L’opposizione ad ingiunzione di pagamento ex art.645 C.P.C. ed il criterio di imputazione del pagamento degli interessi di cui all’art.1194 C.C.

Con atto di citazione, notificato in data 02.03.2004, la Soc. Alfa corrente in Taranto, rappresentata e difesa dall’Avv. Caio, traeva in giudizio ex art. 645 C.P.C., innanzi il Giudice di Pace di Grottaglie, il sig. Sempronio affinché fosse dichiarata la nullità del decreto ingiuntivo (n.13/04) – emesso in data 10.02.2004 dalla stessa Autorità Giudiziaria ed a mezzo del quale si ingiungeva alla società il pagamento dell’importo di € 581,00 oltre gli interessi legali e le spese del procedimento ingiuntivo – nonché la sua revoca. Chiedeva, inoltre, la condanna alle spese, diritti ed onorari del giudizio.
In particolare, la società attrice deduceva che il decreto ingiuntivo – oggetto del giudizio di opposizione – era stato emesso sul presupposto dell’esistenza di un credito che, invece, l’opponente sosteneva essere stato già corrisposto in favore del creditore Sempronio. In particolare, l’estinzione dell’obbligazione sarebbe avvenuta anteriormente alla notifica dell’ingiunzione de qua e, in ogni caso, alcun atto di messa in mora era stato notificato.
Si costituiva in giudizio – per mezzo di comparsa di risposta e con il procuratore – il creditore Sempronio, il quale impugnava e contestava le avverse ragioni.

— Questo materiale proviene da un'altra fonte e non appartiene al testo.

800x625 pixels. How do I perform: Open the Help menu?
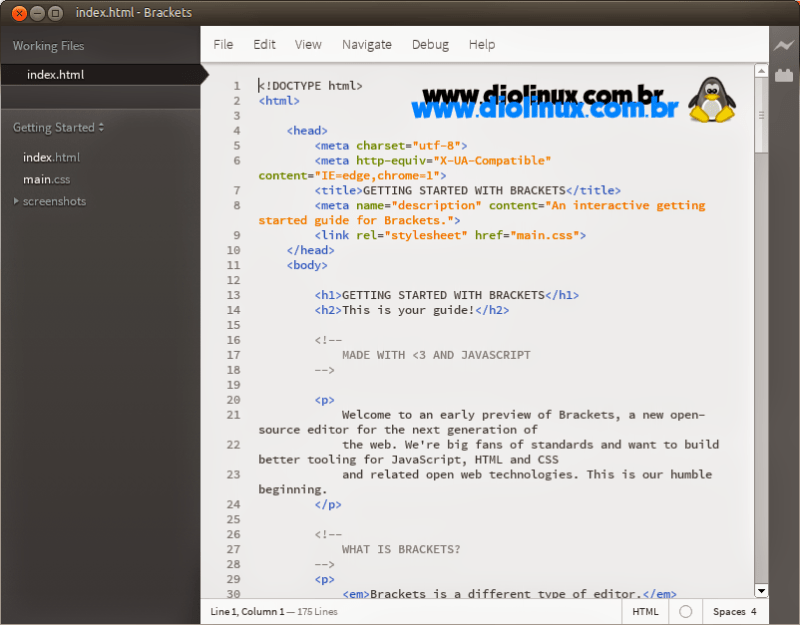[x=482, y=44]
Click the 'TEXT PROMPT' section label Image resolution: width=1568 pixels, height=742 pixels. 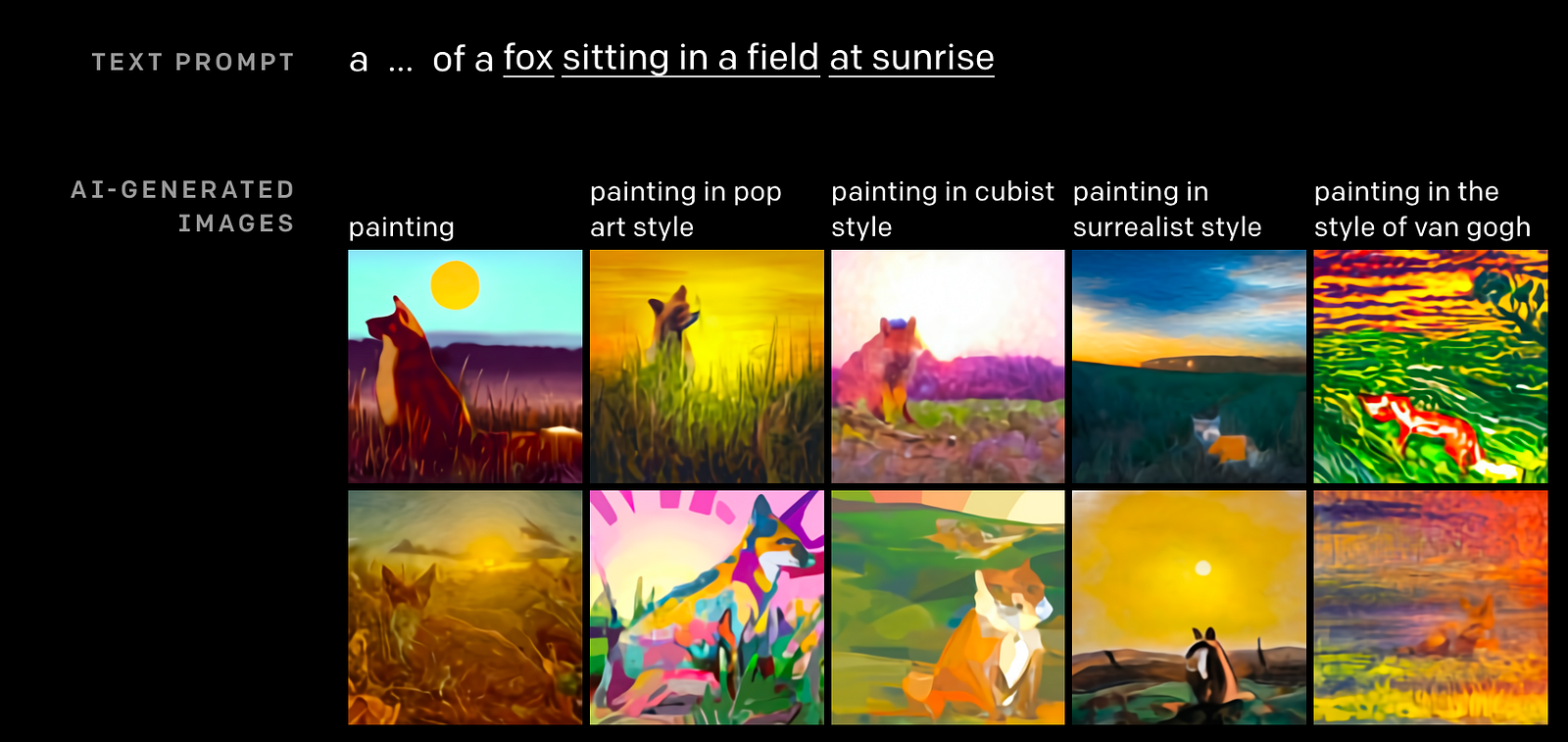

Invero, la parte opposta riconosceva di aver ricevuto l’importo di € 540,00 a mezzo bonifico del 12.12.2004, con valuta al 15.02.2004 e riscosso il 17.02.2004 ma chiedeva gli interessi dall’08.05.2003 al soddisfo; avanzava pertanto le seguenti richieste:
rigettare la domanda attrice così come proposta; perché infondata in fatto e in diritto;
dare atto dell’avvenuto pagamento della sola sorte capitale portata dalla fattura n.64/2004 e condannare l’opponente al pagamento degli interessi su € 540,00 dall’08.05.2003 al soddisfo delle spese di autentica e della proceduta monitoria così come liquidate dal Giudice di Pace di Grottaglie e relativi interessi;
con vittoria di spese, diritti ed onorari della causa pendente.

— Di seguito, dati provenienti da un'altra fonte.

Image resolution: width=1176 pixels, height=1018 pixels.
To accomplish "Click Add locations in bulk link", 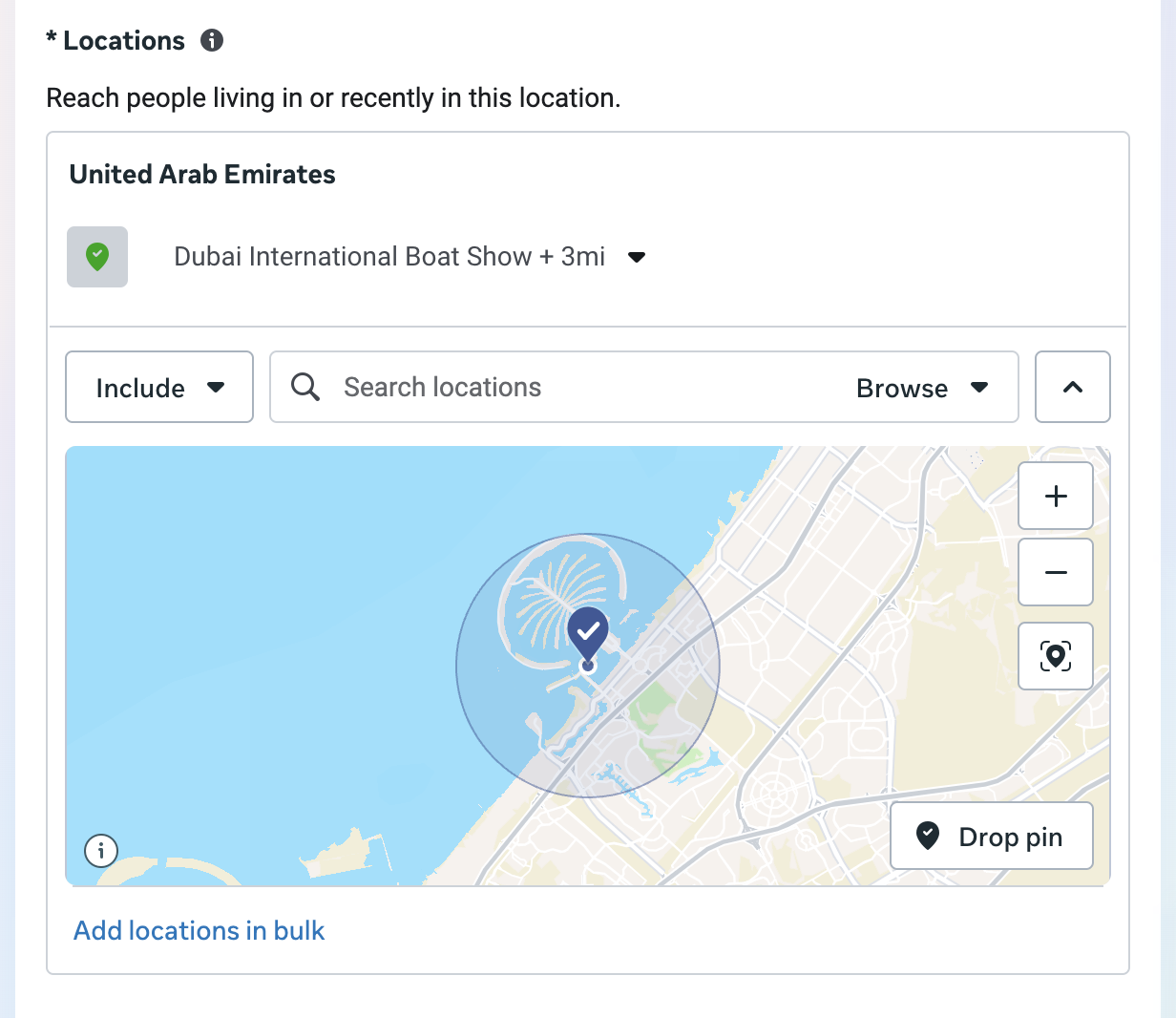I will point(200,930).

Il Giudice Adito – definitivamente pronunciando sull’opposizione proposta ai sensi dell’art.645 C.P.C. con sentenza n.041/05 del 09.02.2005, depositata in Cancelleria in data 16.02.2005 – così statuiva:
revocava l’opposto decreto ingiuntivo in ogni sua parte;
dichiarava l’opponente tenuto a corrispondere al creditore Sempronio gli interessi nella misura legale relativamente al periodo 08.05.2003- 17.02.2004;
compensava interamente le spese del giudizio tra le parti, ricorrendo giusti motivi di equità.
In particolare, il magistrato poneva a fondamento della sua decisione la motivazione secondo la quale il decreto ingiuntivo opposto doveva essere revocato in ogni sua parte, con riguardo al capitale ed alle spese nello stesso specificate e liquidate, perché la somma capitale – nella misura di € 540,00 – era stata effettivamente versata al creditore anteriormente alla notifica della medesima ingiunzione, com’era dato evincere dall’istruttoria processuale.

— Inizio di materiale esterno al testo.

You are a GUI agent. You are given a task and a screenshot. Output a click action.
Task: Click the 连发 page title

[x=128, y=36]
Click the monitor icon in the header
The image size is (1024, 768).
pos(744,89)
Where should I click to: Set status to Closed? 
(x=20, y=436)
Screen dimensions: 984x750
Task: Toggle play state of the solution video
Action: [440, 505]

La società Alfa avrebbe dovuto, in effetti, corrispondere anche gli interessi, nella misura legale, con decorrenza dall’08.05.2003, in cui era emessa la fattura, alla data del 17.02.2004 nella quale l’opponente aveva riscosso l’importo spettategli. Ciò in quanto, trattandosi di obbligazione pecuniaria ex contracto di compravendita, la società Alfa avrebbe dovuto far seguire il pagamento alla traditio del bene ricevuto, oggetto del contratto. Stando così le cose, essendo la solutio avvenuta tardivamente, appariva giusto che il capitale fosse maggiorato degli interessi relativi soltanto al periodo suindicato.

Commento.
E’ ormai consolidato, tanto in dottrina quanto in giurisprudenza (vedi: Cass. Civ. 28.01.1985 n.485; Cass. Civ. 23.10.1990 n.10280; Cass. Civ. 01.12.2000 n.15339), l’orientamento secondo cui il giudizio di opposizione, previsto e disciplinato nell’art. 645 C.P.C., dà luogo ad un vero e proprio procedimento ordinario di cognizione, il quale – sovrapponendosi allo speciale e sommario procedimento monitorio – investe il giudice adito del potere-dovere di accertare non solo la sussistenza delle condizioni di ammissibilità e validità del procedimento monitorio, ma altresì la fondatezza della pretesa creditoria fatta valere col decreto ingiuntivo, nel pieno rispetto del contraddittorio tra le parti. Ne deriva che l’opposizione a decreto ingiuntivo – assurgendo a naturale ed ulteriore sviluppo del procedimento sommario di ingiunzione nel quale, ad un’invertita posizione processuale delle parti, corrisponde un’invariata situazione sostanziale delle stesse – non presenta alcun’autonomia rispetto al giudizio monitorio. (In dottrina: Garbagnati, Il procedimento di ingiunzione, Pajardi, Il procedimento monitorio. In giurisprudenza: Cass. 11.01.1989 n.63; Cass. 07.04.1987 n.3355).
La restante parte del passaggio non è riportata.